Efforts to separate the roles of chairman and chief executive at public companies in the U.S. have been underway for years. The share of companies in the S&P 500 with a split structure has risen to 41 percent in 2011 (the most recent figures available) from 23 percent in 2003, according to a report put out by Deloitte last year.
Splitting the roles is much more common outside the United States.The Deloitte report said that in Canada, 55 percent of companies in the Toronto Stock Exchange have independent board chairs. In Germany, 50 percent of companies in the Deutscher Aktien Index (DAX 30) have independent board chairs. In the United Kingdom, 76 percent of companies in the Financial Times Stock Exchange (FTSE) 100 Index split the roles.
Advocates of the split structure claim that this model best positions companies for strong performance and better, more shareholder-friendly governance. A 2009 study by the Corporate Library, a research firm based in Portland, Maine that has since become part of GMIRatings, said businesses with unified CEO-chairmen tend to be less "shareholder friendly."

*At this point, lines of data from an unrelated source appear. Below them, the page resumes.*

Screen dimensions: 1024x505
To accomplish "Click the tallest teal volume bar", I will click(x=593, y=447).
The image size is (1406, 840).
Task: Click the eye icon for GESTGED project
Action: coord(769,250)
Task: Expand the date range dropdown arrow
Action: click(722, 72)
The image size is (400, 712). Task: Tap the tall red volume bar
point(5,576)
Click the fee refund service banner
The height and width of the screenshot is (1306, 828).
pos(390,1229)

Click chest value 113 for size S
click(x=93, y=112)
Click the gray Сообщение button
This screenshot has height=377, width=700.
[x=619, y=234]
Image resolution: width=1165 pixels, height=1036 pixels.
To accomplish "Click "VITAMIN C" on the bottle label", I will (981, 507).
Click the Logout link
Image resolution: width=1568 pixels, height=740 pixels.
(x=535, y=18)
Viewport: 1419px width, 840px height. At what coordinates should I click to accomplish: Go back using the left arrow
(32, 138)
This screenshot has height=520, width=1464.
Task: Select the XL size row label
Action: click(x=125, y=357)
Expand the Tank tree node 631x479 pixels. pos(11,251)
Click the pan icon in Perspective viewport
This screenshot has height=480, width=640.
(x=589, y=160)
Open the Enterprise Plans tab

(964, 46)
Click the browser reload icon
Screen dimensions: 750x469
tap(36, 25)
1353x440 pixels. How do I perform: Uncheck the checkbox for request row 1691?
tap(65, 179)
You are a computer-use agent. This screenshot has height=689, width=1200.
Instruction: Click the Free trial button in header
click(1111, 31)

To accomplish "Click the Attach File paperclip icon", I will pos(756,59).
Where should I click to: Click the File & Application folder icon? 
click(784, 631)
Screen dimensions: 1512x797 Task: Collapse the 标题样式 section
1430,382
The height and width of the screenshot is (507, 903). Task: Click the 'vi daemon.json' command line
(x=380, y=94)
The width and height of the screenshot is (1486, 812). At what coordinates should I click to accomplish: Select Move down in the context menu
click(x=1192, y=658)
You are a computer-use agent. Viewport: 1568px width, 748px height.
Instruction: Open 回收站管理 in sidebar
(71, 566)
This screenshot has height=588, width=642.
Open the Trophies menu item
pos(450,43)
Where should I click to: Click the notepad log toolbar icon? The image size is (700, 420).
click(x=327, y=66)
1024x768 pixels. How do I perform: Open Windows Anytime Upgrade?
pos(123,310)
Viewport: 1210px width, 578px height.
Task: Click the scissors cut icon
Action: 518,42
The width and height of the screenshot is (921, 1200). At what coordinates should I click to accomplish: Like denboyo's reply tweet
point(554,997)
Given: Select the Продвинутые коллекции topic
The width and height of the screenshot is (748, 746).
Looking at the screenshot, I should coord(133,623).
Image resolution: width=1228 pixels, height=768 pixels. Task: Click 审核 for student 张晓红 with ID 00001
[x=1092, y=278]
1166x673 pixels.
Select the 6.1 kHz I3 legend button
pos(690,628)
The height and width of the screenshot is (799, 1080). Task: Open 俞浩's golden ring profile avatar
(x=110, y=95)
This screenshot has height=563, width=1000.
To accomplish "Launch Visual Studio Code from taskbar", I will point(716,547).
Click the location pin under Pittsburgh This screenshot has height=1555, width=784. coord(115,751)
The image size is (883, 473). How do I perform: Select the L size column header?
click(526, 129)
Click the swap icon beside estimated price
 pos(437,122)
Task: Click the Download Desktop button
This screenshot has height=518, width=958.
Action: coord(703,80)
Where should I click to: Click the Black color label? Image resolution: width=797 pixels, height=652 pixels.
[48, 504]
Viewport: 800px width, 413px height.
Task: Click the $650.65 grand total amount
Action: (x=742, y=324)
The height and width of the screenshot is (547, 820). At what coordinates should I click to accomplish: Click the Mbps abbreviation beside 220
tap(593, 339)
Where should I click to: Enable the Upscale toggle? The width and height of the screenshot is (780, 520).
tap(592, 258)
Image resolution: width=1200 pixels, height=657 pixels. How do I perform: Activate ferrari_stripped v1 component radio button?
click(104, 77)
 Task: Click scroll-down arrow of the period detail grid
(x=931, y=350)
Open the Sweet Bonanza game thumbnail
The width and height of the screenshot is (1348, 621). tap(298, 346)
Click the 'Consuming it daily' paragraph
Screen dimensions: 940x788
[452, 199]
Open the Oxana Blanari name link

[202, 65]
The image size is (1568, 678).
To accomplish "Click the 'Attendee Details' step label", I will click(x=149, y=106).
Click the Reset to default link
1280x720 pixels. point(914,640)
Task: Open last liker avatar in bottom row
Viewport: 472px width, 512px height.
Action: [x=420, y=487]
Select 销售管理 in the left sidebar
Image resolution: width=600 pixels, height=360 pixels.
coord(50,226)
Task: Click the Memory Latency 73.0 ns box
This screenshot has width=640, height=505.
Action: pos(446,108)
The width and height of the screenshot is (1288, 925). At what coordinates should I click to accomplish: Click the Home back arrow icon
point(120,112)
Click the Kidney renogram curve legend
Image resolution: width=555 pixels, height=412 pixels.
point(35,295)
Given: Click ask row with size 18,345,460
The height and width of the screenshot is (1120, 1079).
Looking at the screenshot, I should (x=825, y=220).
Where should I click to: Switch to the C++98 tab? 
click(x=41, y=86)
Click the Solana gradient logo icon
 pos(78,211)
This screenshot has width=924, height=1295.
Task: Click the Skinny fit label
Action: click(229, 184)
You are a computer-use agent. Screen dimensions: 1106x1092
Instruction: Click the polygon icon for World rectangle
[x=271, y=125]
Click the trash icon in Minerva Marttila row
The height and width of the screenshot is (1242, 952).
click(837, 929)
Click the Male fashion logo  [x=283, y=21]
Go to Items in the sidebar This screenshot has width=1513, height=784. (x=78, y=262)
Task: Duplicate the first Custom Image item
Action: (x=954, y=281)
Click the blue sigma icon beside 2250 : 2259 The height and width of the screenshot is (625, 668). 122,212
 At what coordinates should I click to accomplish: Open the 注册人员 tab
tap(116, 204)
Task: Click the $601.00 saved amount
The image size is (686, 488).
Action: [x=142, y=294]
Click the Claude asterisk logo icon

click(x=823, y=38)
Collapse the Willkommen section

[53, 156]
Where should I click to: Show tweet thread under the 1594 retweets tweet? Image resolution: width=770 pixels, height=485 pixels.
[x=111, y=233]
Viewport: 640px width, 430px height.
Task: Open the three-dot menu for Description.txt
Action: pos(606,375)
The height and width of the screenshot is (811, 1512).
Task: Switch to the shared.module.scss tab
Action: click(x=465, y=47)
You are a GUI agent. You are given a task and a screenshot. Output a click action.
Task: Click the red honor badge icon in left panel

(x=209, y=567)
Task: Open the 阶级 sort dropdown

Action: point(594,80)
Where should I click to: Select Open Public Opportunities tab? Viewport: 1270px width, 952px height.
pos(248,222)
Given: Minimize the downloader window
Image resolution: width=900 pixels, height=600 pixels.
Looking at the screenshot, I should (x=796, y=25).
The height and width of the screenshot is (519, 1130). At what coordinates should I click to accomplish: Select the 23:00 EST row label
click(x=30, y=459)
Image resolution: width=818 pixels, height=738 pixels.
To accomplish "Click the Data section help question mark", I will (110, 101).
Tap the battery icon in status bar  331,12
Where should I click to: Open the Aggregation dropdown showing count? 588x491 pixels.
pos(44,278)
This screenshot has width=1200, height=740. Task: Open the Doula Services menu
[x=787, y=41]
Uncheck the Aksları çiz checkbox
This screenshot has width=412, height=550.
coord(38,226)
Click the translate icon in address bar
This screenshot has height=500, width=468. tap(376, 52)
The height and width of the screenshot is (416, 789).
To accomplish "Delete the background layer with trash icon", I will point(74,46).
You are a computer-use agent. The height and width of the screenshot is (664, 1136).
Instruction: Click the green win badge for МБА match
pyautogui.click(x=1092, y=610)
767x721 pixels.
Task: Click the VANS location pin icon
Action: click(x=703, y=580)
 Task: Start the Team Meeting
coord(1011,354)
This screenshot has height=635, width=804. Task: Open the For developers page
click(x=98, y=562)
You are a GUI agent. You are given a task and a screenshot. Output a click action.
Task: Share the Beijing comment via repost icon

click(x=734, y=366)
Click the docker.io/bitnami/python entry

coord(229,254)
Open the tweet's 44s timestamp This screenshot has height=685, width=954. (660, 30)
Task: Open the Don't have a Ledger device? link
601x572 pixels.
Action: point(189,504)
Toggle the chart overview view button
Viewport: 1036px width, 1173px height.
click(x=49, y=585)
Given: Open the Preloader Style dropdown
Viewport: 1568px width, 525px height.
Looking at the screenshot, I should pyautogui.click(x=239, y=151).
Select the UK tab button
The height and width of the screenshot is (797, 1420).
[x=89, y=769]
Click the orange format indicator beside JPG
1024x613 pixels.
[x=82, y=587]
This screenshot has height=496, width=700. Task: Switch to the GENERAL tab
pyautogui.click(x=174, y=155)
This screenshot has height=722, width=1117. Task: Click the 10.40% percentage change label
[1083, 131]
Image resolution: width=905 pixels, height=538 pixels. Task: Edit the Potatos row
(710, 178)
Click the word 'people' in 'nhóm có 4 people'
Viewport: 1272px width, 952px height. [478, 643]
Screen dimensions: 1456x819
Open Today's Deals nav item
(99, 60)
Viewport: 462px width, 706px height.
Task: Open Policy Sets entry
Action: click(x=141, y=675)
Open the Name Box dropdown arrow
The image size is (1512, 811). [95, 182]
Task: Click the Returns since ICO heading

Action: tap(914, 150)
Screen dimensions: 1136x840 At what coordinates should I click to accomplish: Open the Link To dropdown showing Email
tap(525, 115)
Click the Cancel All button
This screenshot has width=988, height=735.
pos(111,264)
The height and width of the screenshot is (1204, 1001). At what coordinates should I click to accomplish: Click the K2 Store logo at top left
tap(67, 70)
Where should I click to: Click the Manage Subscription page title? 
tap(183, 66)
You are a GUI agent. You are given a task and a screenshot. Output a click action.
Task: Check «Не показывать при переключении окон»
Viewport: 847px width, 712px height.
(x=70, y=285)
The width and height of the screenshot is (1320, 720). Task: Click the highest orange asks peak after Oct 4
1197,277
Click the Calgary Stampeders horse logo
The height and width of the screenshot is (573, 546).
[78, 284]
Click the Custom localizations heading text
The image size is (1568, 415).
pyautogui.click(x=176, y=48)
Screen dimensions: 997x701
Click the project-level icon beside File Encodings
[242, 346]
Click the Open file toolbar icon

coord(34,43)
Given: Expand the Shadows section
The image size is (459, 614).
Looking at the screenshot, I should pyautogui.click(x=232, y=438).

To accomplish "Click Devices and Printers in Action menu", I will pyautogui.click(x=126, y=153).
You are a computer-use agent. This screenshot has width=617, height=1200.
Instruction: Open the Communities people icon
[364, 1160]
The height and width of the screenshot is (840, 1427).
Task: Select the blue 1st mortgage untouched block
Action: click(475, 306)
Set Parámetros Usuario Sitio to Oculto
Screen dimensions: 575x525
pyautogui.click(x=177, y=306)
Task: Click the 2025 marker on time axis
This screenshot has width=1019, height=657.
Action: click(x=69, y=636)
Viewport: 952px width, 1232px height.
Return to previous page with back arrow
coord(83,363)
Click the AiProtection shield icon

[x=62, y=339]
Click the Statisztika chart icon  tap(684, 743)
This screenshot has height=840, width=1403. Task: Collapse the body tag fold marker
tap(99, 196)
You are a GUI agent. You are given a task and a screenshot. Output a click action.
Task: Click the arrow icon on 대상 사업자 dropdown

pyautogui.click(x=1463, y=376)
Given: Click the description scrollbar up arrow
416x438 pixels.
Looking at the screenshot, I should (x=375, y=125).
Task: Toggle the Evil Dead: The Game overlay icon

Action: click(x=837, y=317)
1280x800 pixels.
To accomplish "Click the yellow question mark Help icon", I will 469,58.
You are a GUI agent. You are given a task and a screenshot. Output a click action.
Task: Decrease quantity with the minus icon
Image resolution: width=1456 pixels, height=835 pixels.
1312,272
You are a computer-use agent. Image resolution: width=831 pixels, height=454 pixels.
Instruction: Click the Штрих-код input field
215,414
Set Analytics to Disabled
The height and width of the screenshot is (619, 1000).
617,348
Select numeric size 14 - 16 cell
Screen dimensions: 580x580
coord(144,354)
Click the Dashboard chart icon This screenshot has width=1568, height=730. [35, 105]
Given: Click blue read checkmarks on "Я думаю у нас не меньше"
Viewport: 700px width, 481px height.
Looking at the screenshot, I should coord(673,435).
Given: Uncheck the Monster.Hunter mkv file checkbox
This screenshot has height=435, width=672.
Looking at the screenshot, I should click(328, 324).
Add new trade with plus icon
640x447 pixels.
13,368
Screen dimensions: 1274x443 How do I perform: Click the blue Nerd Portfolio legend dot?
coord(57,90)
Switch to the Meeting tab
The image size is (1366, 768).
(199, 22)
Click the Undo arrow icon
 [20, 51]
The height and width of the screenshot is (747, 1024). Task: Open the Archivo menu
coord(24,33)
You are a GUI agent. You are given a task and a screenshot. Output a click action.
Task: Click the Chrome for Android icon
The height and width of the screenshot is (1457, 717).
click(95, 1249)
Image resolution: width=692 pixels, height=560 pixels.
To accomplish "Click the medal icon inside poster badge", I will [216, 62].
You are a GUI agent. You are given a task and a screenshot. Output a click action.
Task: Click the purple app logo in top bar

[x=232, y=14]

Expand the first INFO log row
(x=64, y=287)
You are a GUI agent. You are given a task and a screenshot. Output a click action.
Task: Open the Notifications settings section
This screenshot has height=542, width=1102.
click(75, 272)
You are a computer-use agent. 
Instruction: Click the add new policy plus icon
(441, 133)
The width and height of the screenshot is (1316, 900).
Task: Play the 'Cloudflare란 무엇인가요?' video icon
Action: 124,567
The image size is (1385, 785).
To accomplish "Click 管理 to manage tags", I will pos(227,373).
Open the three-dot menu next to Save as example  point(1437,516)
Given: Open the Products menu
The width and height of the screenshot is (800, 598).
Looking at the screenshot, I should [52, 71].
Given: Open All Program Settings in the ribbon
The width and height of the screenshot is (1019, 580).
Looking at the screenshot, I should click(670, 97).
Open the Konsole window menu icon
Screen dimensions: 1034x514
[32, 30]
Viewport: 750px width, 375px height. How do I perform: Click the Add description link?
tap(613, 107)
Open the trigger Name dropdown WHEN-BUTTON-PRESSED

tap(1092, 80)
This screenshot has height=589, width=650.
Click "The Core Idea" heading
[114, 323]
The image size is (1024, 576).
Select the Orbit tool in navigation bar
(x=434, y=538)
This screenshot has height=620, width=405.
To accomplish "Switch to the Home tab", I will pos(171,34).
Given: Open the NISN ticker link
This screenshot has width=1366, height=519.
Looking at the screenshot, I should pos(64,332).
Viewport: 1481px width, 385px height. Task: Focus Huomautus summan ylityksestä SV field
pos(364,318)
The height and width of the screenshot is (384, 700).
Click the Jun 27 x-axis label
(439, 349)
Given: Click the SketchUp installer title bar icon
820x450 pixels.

"A board that retains the dual role out of reluctance to challenge a powerful chief executive may not be a strong protector of shareholder interests in other respects," the research firm said.
"The two most authoritative positions in a boardroom are the CEO and the chairman. However, when these roles are combined, all the authority is vested in one individual; there are no checks and balances, and no balance of power," Paul Hodgson of GMI wrote in a different, more recent report.
The evidence on the governance count is strong, so long as you define "shareholder friendly" as adopting structures approved of by self-styled shareholder advocates. But it remains an open question whether such firms actually perform better in ways that matter most to shareholders, including the performance of the company's stock.
There is in fact no strong evidence demonstrating the companies that split the roles of chairman and CEO perform better than other companies. Most academic research shows evidence that splitting the roles improves long-term performance of the company to be weak or nonexistent.
Last year, however, a paper by GMI challenged this consensus. That paper showed that while the median shareholder returns for over a one-year period and a three-year period were superior for companies that combined the roles. The returns over a five-year period were better for companies that separated the chair and CEO. The authors of the study conclude that this indicates that separated roles are better for long-term, diversified shareholders. This, however, might be an artifact of the study's timing, since the five-year period included the financial crisis in which many financial companies with unified roles suffered tremendous losses.
One reason that splitting the chair and CEO might not perform as well as advocates expect is that board structures in general—the number of independent directors, staggered voting, and so on—do not appear to have any consistent effect on financial performance. Boards may matter for company performance but the formal structures seem to matter less than is commonly supposed.
What's more, separate chairs are not necessarily independent. Many of the companies that have separated the roles wind up chosing ex-chief executives or other retired officers to lead the board. The Deloitte study found that only 21 percent of companies on the S&P 500 have truly independent, non-executive chairs (up from just 9 percent in 2004).
Even truly independent chairs may not be the blessing they seem to be. Even if splitting the roles makes it easier for a board to monitor the chief executive, the board must now also monitor another powerful individual—the chairman.
"The board now must expend effort to ensure that such a chairman doesn't use the position to extract rents from the company and, moreover, that the chairman expends the effort necessary to carry out the post's duties effectively. The board also must ensure that a dysfunctional rivalry does not arise between the chairman and the CEO, both of whom presumably will be ambitious and highly capable individuals," UCLA law professor Stephen Bainbridge has written.
Unsurprisingly, not all companies experience the split of the CEO from board leadership the same way. Some companies, particularly those whose stock has been under-performing for long periods, seem to see a boost in stock performance when the roles are split. For others, it makes no difference at all. And at least one study has found that in very complex companies—such as JPMorgan—the effect is very small to non-existent.
Companies that have the most to benefit from splitting the roles are those that operate outside the spotlight or lack strong directors. It would be hard to imagine a company more in the spotlight lately than JPMorgan. And the board has a strong and independent lead director, Lee Raymond, the former chief executive and chairman of ExxonMobil.